#### EXERCISE REQUIREMENTS:
• a. Name every person identified by name in the passage about the private space industry, in the order each first appears.
• b. Go on with the book review about the private space industry, picking up right after its final sentence.

------ PASSAGE

The current space race extends far beyond Elon Musk, Jeff Bezos, and Richard Branson. There’s a New Zealand tinkerer without a college degree who built a billion-dollar rocket company. A Ukrainian multimillionaire who made his fortune off sketchy dating websites. A soothsaying IT executive who attracted millions in investment through relentless optimism, all while blowing up rocket after rocket.

Ashlee Vance’s latest book, When the Heavens Went on Sale: The Misfits and Geniuses Racing to Put Space Within Reach, is an ode to capitalism, risk, and innovation. As Vance relays, the private sector has created the new rockets and satellites that are spreading the benefits of space commerce across the planet. Though still an important partner, the government lacks the mindset or motive to discard old habits and embrace new technologies. Vance’s book should give pause to anyone who would expunge the profit motive from space, overregulate space or any other tech sector, or rely solely on the government to innovate.

Vance traces the origins of several space companies, starting with the most successful of the new breed, SpaceX. Musk “willed SpaceX into existence” by investing $100 million of his own money and rejecting “the ‘truths’ held evident by the old, government-backed aerospace industry.” Instead, SpaceX created reusable rockets, such as the Falcon 9, that have now launched hundreds of times. Musk’s endeavor was not without risk. After multiple launch failures, Musk “was burning through his personal fortune at an alarming rate” and at one point had to launch his last rocket within eight weeks to survive.

Other companies endured by raising prodigious amounts of money via US capital markets. Rocket Labs had developed smaller rockets that reliably ferry satellites into orbit at a low cost. The company started in New Zealand, of all places, and took off in part because the government was “trying to run a pro-business government and quickly embraced the idea of New Zealand being at the forefront of such exciting technology.” Within a few months, in fact, New Zealand created a pro-market regulatory framework and negotiated bilateral treaties with the United States. Eventually, Rocket Labs set up a second headquarters in Los Angeles to help secure talent and capital. As its founder, Peter Beck, noted, “Goddammit, America gets s— done. There is no other place on Earth where a Kiwi could come into town and walk away with enough money to start a rocket company.”

------------
------ MATERIAL PROVIDED

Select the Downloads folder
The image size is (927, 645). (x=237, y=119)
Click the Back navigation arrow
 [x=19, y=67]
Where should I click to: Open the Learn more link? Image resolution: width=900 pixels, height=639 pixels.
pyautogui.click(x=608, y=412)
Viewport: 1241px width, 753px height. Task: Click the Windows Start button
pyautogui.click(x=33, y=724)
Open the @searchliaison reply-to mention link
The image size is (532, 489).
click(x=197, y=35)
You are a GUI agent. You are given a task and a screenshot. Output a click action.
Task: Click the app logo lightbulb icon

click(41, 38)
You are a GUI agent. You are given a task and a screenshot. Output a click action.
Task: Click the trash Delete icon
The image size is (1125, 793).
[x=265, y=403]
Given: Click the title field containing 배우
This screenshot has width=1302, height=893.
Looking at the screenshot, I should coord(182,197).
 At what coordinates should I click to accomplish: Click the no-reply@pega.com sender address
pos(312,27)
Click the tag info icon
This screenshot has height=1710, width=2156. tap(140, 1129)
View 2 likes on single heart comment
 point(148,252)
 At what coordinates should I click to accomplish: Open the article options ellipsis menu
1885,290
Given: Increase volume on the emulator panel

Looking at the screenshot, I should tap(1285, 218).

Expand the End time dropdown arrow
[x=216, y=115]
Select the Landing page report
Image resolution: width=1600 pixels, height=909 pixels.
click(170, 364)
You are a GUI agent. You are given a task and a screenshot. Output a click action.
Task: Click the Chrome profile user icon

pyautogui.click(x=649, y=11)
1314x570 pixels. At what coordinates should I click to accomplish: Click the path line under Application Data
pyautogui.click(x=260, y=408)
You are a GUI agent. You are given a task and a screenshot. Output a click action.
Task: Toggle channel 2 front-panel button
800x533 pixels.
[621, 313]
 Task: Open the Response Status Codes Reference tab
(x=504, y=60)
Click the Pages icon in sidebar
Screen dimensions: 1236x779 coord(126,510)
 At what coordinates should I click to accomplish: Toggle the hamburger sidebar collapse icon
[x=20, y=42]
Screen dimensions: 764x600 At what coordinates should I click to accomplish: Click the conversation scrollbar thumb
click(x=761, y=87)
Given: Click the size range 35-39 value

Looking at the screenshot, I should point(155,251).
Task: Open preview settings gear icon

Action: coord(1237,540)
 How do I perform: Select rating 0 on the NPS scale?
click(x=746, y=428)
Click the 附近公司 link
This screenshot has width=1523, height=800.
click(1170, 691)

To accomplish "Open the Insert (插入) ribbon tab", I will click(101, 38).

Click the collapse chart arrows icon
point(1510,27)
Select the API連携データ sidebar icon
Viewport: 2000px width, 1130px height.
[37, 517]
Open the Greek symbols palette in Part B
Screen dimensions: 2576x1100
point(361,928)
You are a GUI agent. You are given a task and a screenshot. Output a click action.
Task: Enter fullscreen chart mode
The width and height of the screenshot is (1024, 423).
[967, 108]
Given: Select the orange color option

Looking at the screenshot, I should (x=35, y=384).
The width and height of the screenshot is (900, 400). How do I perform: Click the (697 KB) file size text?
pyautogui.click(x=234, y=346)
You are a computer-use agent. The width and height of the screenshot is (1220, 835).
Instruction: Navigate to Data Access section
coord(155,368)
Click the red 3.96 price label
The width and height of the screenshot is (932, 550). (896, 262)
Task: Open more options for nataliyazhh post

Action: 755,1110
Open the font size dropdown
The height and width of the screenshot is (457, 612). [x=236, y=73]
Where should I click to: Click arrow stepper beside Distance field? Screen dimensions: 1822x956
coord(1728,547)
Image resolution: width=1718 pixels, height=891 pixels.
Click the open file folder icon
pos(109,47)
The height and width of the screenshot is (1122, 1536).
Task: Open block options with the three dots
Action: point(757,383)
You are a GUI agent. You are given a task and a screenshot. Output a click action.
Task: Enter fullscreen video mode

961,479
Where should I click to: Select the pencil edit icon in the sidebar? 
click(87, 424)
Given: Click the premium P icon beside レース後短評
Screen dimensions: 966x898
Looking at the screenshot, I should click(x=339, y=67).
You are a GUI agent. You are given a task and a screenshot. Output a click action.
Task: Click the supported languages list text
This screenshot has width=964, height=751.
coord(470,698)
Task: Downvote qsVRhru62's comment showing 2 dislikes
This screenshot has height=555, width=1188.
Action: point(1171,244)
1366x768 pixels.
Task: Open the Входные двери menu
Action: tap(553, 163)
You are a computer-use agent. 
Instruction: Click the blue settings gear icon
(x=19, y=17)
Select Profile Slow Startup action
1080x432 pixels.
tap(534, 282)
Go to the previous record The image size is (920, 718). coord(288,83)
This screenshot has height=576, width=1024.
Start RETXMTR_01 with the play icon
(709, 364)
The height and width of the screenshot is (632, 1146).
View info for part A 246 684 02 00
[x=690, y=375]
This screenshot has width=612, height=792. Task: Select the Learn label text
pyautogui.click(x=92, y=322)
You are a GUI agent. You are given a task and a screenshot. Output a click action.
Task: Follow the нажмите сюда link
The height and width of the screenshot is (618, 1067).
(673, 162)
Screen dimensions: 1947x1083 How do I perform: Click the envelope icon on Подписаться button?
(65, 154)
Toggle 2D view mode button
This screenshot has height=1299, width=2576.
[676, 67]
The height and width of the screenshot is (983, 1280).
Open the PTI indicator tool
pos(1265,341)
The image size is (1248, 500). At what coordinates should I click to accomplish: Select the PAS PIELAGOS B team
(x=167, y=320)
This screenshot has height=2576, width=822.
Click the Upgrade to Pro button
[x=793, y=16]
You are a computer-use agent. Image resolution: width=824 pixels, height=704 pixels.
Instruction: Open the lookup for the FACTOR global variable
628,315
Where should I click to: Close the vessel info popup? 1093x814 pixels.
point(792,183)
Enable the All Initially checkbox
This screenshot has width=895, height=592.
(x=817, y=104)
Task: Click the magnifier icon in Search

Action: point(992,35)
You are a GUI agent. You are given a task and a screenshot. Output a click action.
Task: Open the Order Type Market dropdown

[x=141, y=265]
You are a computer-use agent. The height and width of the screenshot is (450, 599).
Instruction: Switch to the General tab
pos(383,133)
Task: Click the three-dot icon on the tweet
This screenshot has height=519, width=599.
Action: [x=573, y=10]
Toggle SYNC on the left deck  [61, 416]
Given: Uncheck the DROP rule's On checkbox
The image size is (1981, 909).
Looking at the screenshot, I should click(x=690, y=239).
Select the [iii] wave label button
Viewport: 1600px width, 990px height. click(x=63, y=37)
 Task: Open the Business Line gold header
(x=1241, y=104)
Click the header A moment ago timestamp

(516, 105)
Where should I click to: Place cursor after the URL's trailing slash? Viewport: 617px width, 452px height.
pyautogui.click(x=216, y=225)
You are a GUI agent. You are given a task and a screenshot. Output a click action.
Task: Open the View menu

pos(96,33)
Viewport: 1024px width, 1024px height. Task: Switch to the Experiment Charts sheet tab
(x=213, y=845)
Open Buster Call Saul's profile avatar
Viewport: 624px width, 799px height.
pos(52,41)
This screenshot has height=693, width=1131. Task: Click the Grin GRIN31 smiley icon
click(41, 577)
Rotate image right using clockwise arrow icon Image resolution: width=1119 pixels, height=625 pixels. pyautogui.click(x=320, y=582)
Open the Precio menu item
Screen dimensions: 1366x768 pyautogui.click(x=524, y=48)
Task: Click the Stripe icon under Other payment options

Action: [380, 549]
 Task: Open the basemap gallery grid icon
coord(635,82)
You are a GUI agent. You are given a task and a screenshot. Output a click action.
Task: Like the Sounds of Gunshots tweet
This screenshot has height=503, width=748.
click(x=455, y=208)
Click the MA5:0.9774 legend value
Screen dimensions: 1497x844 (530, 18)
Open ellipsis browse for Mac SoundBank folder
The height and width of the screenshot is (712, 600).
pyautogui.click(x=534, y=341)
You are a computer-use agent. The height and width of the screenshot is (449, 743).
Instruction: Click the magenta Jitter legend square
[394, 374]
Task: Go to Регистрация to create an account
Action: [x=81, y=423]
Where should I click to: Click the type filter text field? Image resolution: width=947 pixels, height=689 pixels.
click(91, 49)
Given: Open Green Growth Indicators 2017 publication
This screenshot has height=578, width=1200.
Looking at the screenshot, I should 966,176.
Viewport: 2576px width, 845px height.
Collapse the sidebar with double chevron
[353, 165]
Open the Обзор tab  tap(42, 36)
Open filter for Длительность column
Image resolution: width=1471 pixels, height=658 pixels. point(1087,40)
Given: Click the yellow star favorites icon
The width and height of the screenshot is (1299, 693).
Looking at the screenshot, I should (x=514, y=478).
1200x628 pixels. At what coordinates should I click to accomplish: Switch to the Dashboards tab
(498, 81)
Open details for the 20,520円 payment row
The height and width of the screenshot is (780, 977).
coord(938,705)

------------

#### ANSWERS:
• a. Elon Musk, Jeff Bezos, Richard Branson, Ashlee Vance, Peter Beck

• b.
All this competition is, per the book’s title, putting space within reach. Satellite and launch costs have plummeted. The cost of a satellite has fallen from around a billion dollars to as little as one hundred thousand dollars. With lower launch costs, the number of satellites has doubled (to around 5,000) in the last two years and could rise to 100,000 in the next decade. These new satellites will allow companies to provide new and cheaper services and to provide reliable internet connectivity around the globe. Already, private satellites have detected illegal deforestation in the Amazon, Russian military buildups, and Chinese missile sites. In what Vance calls “the first true Space War,” commercial space companies “gave Ukraine advantages that humbled the Russian military and altered the course of the conflict.”

For many of their employees, these space companies are infused with an almost religious sense of purpose. Musk, famously, argues that humans must become a multi-planet species to survive. Another company’s senior executive, a NASA alumnus, believes himself on a mission from God to spread human intelligence throughout the universe. Planet Labs, which started in an actual garage, pioneered the development of inexpensive shoebox-size satellites; prior to a launch from India, the company bought 88 statues of the Hindu deity Ganesh because it “felt sure that the idols would bring good luck.” These entrepreneurs view access to space “as a noble, necessary quest that would fulfill humankind’s destiny.”

At times, Heavens reads like a novel by Andy Weir, author of The Martian and Project Hail Mary. Enterprising engineers must tackle complex aerospace problems but here in real life, they must keep costs as low as possible. Should they make the rocket’s body of standard aluminum or carbon fiber, which is lighter but harder to shape? Should they use solid or liquid fuel, or some sort of hybrid? How many satellites can one rocket launch at once and how long should the satellites last? Different companies approach these questions with a view toward different customers and price points, but the answers help drive innovation.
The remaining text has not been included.